(EDITORIAL from Korea Times on June 19)


North Korea was found to have been building up walls within the demilitarized zone (DMZ) separating the two Koreas. Bisected by the Military Demarcation Line (MDL), the DMZ is the buffer that keeps the armistice intact, more or less, between the two Koreas that never signed a peace treaty after their 1950-1953 fratricidal war.

By Tuesday the sources were cautiously determining the walls as more likely to be anti-tank barriers while saying they need more time to see if North Korea is actually building something akin to a border wall. They also questioned whether the North would build a defensive border wall along the entire 248-kilometer-long MDL. The construction of the walls seems to be the autocratic Kim Jong-un regime’s effort to tighten its grip on power against outside influences including hallyu, or the Korean wave. North Korea’s insularity is one of the major components of its regime’s stability.
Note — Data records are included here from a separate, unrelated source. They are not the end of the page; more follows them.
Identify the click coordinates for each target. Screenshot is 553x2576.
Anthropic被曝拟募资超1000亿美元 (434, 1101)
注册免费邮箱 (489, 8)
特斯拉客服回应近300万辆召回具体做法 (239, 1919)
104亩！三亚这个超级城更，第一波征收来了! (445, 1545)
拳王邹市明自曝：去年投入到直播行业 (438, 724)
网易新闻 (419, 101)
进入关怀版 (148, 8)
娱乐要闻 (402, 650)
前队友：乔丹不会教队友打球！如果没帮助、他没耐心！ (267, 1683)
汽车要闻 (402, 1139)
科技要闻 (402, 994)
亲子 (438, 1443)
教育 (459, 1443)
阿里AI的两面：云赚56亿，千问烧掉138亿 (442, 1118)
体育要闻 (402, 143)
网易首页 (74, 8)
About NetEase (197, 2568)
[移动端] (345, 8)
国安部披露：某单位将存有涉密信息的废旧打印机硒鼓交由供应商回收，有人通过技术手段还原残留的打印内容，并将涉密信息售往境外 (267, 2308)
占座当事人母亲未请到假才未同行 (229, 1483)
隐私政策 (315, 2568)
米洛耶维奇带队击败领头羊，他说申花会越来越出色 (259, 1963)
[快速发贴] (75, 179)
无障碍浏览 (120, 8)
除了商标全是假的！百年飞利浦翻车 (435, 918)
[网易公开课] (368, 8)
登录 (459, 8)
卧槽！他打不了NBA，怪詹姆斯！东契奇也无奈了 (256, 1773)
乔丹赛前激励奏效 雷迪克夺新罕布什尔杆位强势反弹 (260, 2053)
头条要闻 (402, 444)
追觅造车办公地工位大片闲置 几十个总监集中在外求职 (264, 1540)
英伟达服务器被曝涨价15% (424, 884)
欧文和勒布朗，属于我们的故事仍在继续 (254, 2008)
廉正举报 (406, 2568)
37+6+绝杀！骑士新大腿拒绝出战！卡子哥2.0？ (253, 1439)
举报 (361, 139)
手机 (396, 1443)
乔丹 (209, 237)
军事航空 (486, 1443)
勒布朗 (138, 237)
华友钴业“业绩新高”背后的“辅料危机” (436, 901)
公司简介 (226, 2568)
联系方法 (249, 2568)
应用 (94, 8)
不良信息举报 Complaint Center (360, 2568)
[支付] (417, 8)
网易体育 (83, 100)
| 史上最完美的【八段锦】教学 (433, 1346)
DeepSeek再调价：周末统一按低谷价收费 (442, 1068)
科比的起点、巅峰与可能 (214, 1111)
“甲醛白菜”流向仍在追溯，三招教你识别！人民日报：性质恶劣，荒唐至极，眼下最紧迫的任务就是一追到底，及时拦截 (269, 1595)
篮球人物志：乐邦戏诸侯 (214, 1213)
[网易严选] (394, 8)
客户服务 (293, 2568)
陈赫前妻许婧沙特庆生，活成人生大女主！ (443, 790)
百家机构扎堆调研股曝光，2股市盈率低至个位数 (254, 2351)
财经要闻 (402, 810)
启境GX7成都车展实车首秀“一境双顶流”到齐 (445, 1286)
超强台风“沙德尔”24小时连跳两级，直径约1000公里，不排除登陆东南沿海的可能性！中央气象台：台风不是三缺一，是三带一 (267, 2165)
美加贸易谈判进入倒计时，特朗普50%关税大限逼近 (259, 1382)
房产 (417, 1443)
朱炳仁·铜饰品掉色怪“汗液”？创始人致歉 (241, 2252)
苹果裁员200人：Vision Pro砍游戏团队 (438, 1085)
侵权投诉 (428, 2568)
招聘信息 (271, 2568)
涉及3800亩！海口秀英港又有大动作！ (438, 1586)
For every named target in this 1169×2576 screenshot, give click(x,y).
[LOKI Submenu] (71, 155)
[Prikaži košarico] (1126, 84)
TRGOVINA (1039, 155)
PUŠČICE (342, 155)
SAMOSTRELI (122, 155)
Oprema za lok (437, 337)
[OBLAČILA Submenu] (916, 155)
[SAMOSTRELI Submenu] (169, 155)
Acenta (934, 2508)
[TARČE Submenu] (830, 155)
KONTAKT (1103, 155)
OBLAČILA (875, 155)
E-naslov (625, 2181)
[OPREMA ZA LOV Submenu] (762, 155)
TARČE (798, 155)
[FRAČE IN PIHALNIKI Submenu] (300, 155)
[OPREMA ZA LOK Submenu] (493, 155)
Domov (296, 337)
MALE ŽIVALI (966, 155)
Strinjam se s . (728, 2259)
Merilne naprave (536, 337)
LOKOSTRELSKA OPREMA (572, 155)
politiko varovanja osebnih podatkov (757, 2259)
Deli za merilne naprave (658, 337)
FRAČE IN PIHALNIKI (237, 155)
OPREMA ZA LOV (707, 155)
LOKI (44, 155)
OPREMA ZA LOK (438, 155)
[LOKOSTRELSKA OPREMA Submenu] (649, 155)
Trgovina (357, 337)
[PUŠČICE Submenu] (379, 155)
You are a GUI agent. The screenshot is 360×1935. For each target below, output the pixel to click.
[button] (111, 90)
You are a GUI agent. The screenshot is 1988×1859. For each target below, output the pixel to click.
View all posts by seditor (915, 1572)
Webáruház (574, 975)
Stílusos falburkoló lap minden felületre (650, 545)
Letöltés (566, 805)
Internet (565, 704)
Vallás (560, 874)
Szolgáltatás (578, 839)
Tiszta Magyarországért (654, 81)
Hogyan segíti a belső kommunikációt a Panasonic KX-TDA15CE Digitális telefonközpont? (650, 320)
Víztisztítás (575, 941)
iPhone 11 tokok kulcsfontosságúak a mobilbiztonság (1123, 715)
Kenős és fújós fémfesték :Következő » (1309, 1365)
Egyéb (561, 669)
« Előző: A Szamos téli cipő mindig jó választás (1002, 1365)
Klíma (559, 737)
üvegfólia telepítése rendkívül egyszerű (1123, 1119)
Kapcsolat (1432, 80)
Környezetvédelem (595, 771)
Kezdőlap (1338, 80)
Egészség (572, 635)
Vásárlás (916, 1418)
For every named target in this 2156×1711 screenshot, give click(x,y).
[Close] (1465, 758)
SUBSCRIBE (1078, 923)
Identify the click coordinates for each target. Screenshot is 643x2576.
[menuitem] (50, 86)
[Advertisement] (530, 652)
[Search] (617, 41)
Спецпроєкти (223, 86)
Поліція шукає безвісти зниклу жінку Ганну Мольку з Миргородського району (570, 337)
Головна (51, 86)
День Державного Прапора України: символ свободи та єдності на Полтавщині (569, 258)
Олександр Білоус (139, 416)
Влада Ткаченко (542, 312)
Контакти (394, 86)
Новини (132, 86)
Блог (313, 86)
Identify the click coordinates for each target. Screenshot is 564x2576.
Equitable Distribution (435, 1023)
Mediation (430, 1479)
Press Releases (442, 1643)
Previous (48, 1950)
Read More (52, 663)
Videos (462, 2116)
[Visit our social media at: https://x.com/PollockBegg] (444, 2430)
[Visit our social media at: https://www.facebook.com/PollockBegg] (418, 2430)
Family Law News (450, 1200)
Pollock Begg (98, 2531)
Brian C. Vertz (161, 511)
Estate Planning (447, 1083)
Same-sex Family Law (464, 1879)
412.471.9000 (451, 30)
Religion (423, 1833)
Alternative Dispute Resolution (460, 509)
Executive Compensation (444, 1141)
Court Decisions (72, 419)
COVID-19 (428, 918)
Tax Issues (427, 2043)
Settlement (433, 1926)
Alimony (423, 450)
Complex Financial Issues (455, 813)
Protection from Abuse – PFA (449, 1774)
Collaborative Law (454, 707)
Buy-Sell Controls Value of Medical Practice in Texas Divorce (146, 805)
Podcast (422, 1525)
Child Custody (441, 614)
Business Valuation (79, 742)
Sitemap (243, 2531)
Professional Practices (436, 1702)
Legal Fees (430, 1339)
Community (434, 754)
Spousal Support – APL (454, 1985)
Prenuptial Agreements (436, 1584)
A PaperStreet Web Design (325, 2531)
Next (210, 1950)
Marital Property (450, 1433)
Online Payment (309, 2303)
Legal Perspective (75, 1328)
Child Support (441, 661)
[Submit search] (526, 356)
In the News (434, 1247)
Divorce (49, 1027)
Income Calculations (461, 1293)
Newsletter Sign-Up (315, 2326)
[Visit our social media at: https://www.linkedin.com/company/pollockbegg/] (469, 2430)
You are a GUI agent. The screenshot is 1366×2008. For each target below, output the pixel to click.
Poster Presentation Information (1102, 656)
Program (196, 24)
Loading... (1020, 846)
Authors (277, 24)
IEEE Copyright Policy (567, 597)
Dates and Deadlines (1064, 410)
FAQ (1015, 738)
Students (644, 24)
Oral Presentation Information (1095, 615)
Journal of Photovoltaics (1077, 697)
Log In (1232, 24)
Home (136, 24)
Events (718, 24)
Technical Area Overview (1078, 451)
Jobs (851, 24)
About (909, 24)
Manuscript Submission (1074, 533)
Yet another incursion of North Korean soldiers on Tuesday, following the one last week into the southern
part of the DMZ, related to the wall’s construction, is troubling. Both sides limited themselves so that the incident did not blow over into a bigger crisis, but these Cold War-style campaigns are uncalled for, and they drain the two Koreas’ resources.

There has been a heightened propaganda war between the two Koreas recently, with the North sending its trash balloons and the South resuming loudspeaker broadcasts. Pyongyang had said that its trash balloons were in response to South Korea-based civic groups sending balloons carrying K-pop content in USB devices, rice and U.S. dollar bills. The civic groups are led mainly by North Korean defectors, who know firsthand the reality in North Korea.

North Korea has been fortifying itself against outside influences, such as with its law rejecting reactionary thought and culture in late 2020, to ensure that most of its 26 million people are barred from access to outside news. Pyongyang also shut down by putting up wire fences through the 1,400-kilometer-long border
it shares with China.

But an actual physical wall between the two Koreas may well mean the North materializing the “two-state entity” paradigm its leader proclaimed earlier this year.

North Korean leader Kim Jong-un has been declaring that the two Koreas’ relations have become “fixed into the relations between two states hostile to each other” since late last year. Kim shuttered organizations dealing with South affairs and ordered changes to the three principles of reunification – independence, peaceful unification and unity of the (Korean) peoples – in the North’s constitution. Monuments with mentions of reunification were also ordered to be torn down.

South Korea should be ready to decipher multi-faceted meanings of the North’s latests provocations as attempts at insularity or becoming emboldened over growing cooperation with Russia. President Vladimir Putin is currently in Pyongyang for a two-day trip beginning June 18. The outcome of the Kim-Putin summit will enable Seoul to come up with relevant respo
nses.

As to the walls being erected, South Korea’s Joint Chief of Staff official Tuesday said that the North’s activities were aimed to strengthen internal control. The North Korean regime has managed to sustain its hereditary power by heavily suppressing the people. But its younger generations are those who have experienced the power of “jangmadang” or private black markets to feed the people, and the existence of cellphones allows a porous inflow of outside information. Nevertheless, North Korean leader Kim has been desperate to do everything he can to tighten his grip on the regime.

Kim Yo-jong, the influential sister of the North Korean leader, recently warned of a “new type of counteractions” following the resumption of the South’s loudspeaker broadcasts. For Seoul, calm but alert vigilance of the North’s possible surgical and drone attacks is in order.